Dope Testing, Ashes, and Match Fixing: A Week is a Long Time in Cricket

Rajshekhar MalaviyaCorrespondent IAugust 11, 2009

LEEDS, UNITED KINGDOM - AUGUST 09: Umpire Billy Bowden signals during day three of the npower 4th Ashes Test Match between England and Australia at Headingley Carnegie Stadium on August 9, 2009 in Leeds, England.  (Photo by Richard Heathcote/Getty Images)

What a week its been. The oldest cricketing rivalry has found a new script, a new controversy has been discussed as much as Flintoff's impending retirement, and then as much as cricket may try, there is one issue that continues to occupy centre stage from time to time, even as its staged through the most clandestine of methods. Or maybe it just seems so.

England managed a draw in the first Ashes test, through some resolute tail-end batting, and then with some help from the 12th and the 17th man. They thrashed the Aussies in the second and from the third have once again looked like an ordinary team.

The Aussies have played their part in changing the body language of the English, but any one with a passing interest in the game will agree that the credit can't entirely rest with Ponting and his men, and the marauding days of Border, Taylor, and Waugh will take a while to return.

They don't seem to be coming back in a hurry, even if the Aussies seem like going back home with the urn.

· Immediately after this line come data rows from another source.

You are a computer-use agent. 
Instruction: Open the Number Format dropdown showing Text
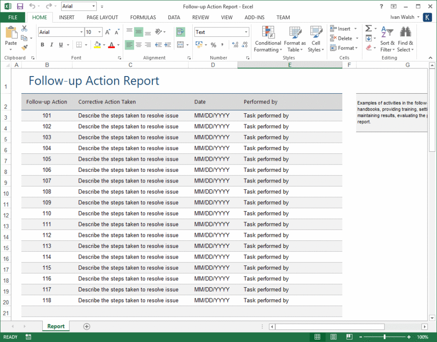pos(246,32)
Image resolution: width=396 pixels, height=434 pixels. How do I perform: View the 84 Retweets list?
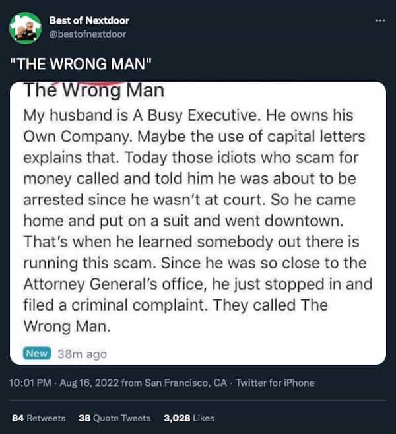pyautogui.click(x=39, y=418)
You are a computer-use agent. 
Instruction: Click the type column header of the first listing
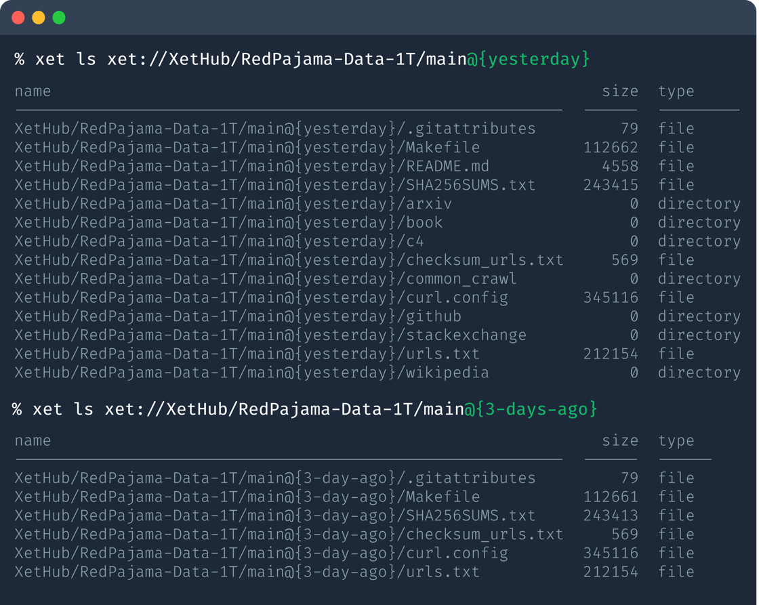coord(676,91)
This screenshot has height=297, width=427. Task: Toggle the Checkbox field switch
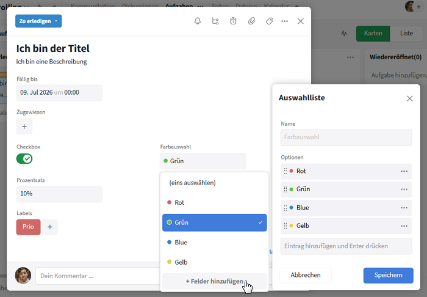click(x=24, y=159)
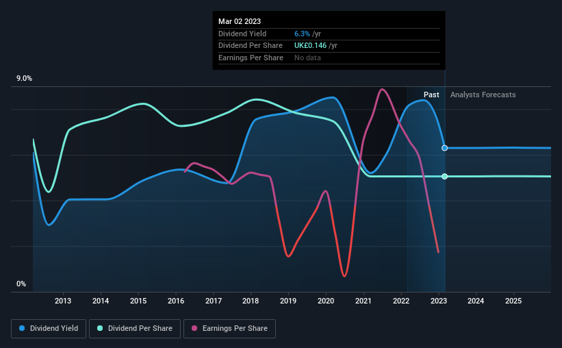
Task: Click the 9.0% y-axis label
Action: pyautogui.click(x=24, y=79)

Closer home, two sub-continental teams played a series that's alleged to have been fixed, by, of all people, Indian bookies. When people across the world allege that India controls the game through money power, do they tale this into account as well?

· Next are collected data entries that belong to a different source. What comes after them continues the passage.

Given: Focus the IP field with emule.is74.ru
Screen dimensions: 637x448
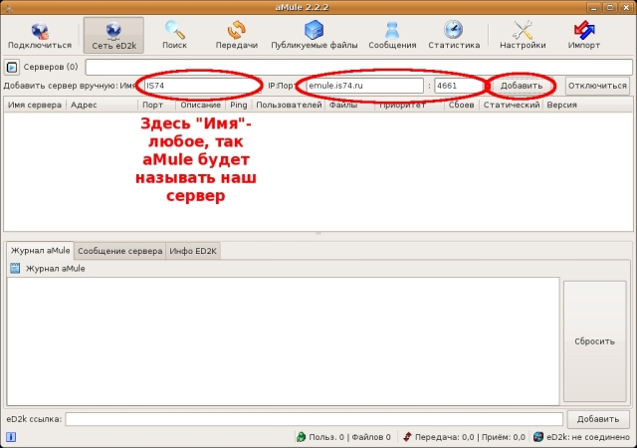Looking at the screenshot, I should click(x=364, y=86).
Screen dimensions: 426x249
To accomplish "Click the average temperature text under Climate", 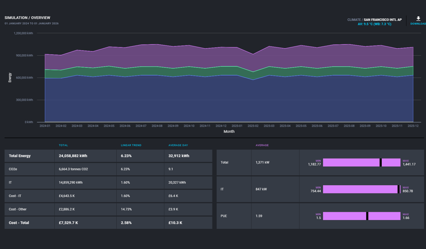I will click(374, 24).
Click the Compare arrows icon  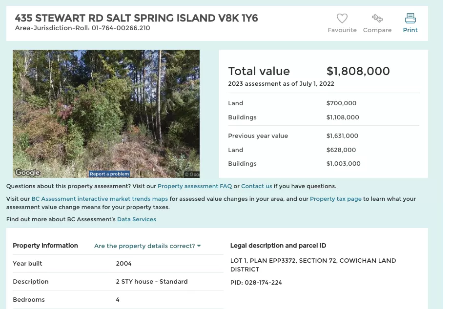pyautogui.click(x=377, y=19)
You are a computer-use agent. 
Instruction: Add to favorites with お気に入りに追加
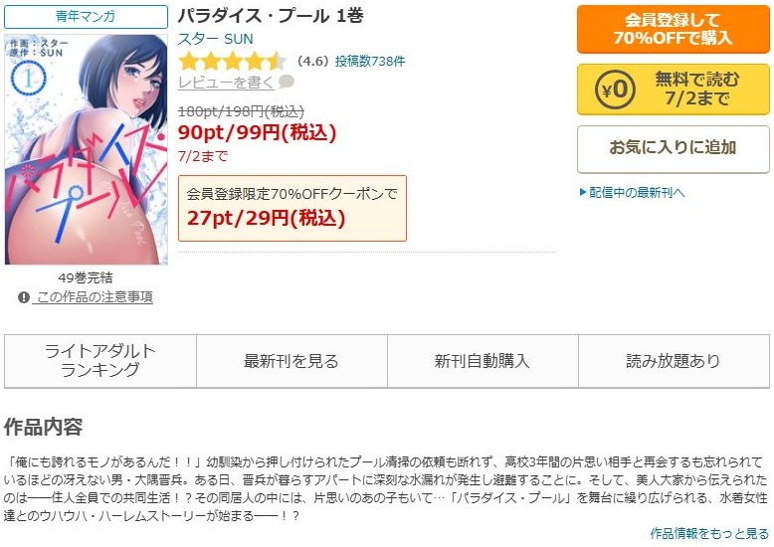[674, 148]
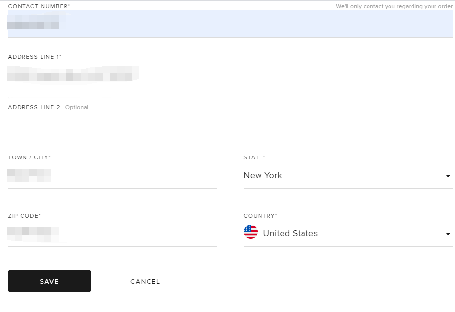Screen dimensions: 455x312
Task: Click the TOWN / CITY label
Action: (x=29, y=157)
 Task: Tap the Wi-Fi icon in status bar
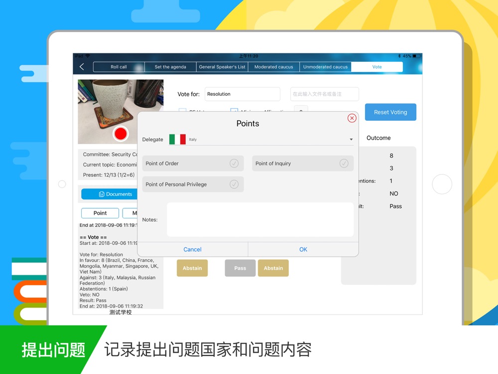(88, 56)
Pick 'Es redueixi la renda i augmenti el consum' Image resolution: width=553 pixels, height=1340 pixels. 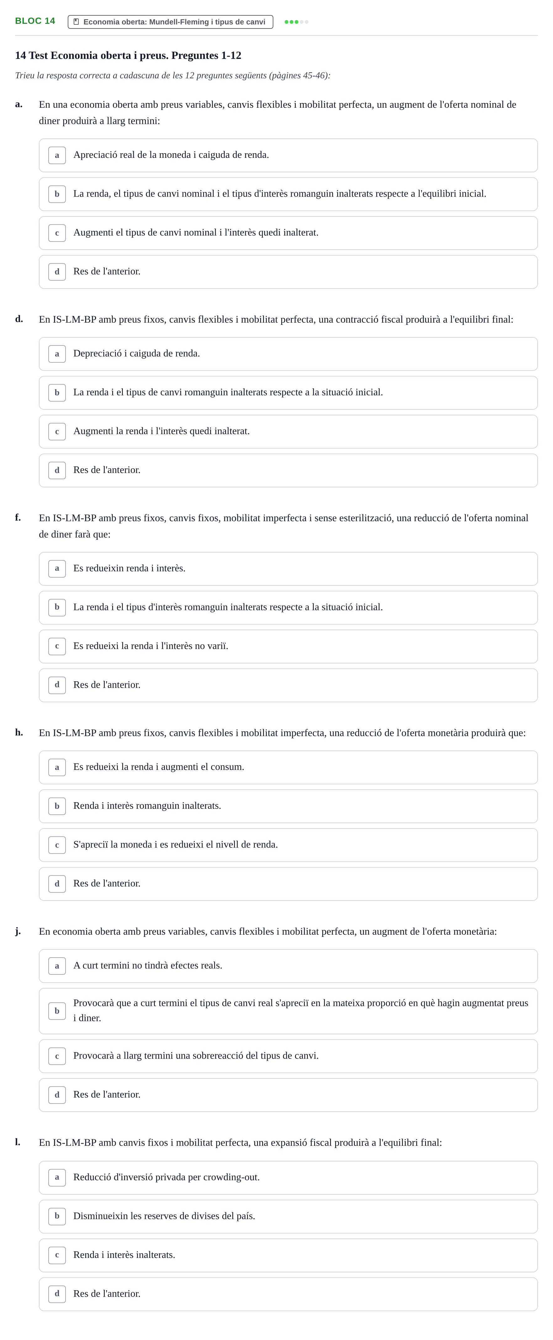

The funny point in all this is that the Pakistanis spoke about INDIAN BOOKIES, and not just bookies. Would it have been better if the bookies were from Pakistan? Or Sri Lanka? Or, better still, from England or Australia?

Anyway, the Pak skipper has lent credence to the match-fixing rumours by saying that senior players didn't cooperate with him, Nothing new, Younis, Pak cricket is only following a tradition.

And now, back home. Indian cricketers have managed to make WADA a household name in India and perhaps several other parts of the world. WADA may never need to hire a PR agency, with so much having been made of it wanting to intrude players' privacy and imperil their security.

But the same players came for a fitness test to Delhi's Kotla ground and there wasn't a single cop for miles.

It's just a funny old game, cricket.